Persecution meant that these birds were exterminated in England, Scotland and most of Wales by the end of the last century. This was due to a series of vermin acts set out in the 16th century, requiring ‘vermin’ which included the Red Kite to be killed, perceived as a threat to expanding agriculture. Such persecution continued throughout the 17th and 18th centuries and the final blow came towards the end of the 18th century, when increasing numbers of Gamekeepers were employed on country estates. These men were responsible for killing off the final few Kites and by the late 18th century Red Kites had bred for the last time in England and Scotland. If it wasn’t for the initiative of a few local landowners in rural Mid Wales, who had the foresight to safeguard these beautiful birds, the Red Kite would have probably reached extinction, down to only a final few breeding pairs. It is said that the Red Kite was so close to extinction, at one point the entire population of Kites in 1977 emanated from just one female bird!


Over a period of a 100 years efforts to maintain a fragile breeding population were made by committed generations of landowners, rural communities and dedicated individuals. Then in 1903 the first official Welsh Kite Protection Program was established, now the longest continuous conservation project in the world. In 1989 British conservationists began ambitious schemes in the Chilterns to reintroduce Milvus milvus to its former haunts, using a few young Welsh birds. Red Kites started breeding successfully in the Chilterns area and eventually in 1999 up to over 130 breeding pairs were recorded. So successful have the re-introduction programs been that in the latest assessment birds of conservation concern in the UK 2002-2007, the RSPB removed the Red Kite from it’s red list (species of highest concern), to it’s amber list (species of medium conservation concern), an action that was unthinkable when the last assessments were made in 1996.
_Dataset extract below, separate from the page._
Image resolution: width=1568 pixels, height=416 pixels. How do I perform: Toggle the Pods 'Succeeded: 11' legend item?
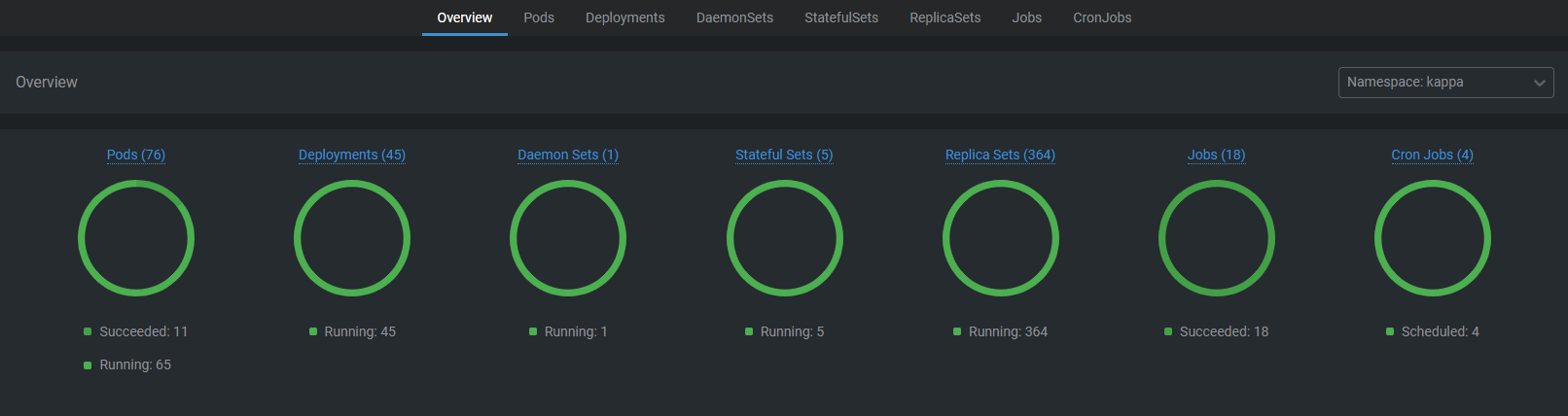click(135, 331)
So the next time you’re out and about, driving down the M40 to your favorite fishing spot, keep a look out for this amazing bird. Alternatively, you could wait a few years and you may see one flying above Nike Town on Oxford Street! Still very much at risk from Egg thieves and the use of illegal poisoned baits, I hope these beautiful birds are allowed to continue there success and grace our skies for centuries to come.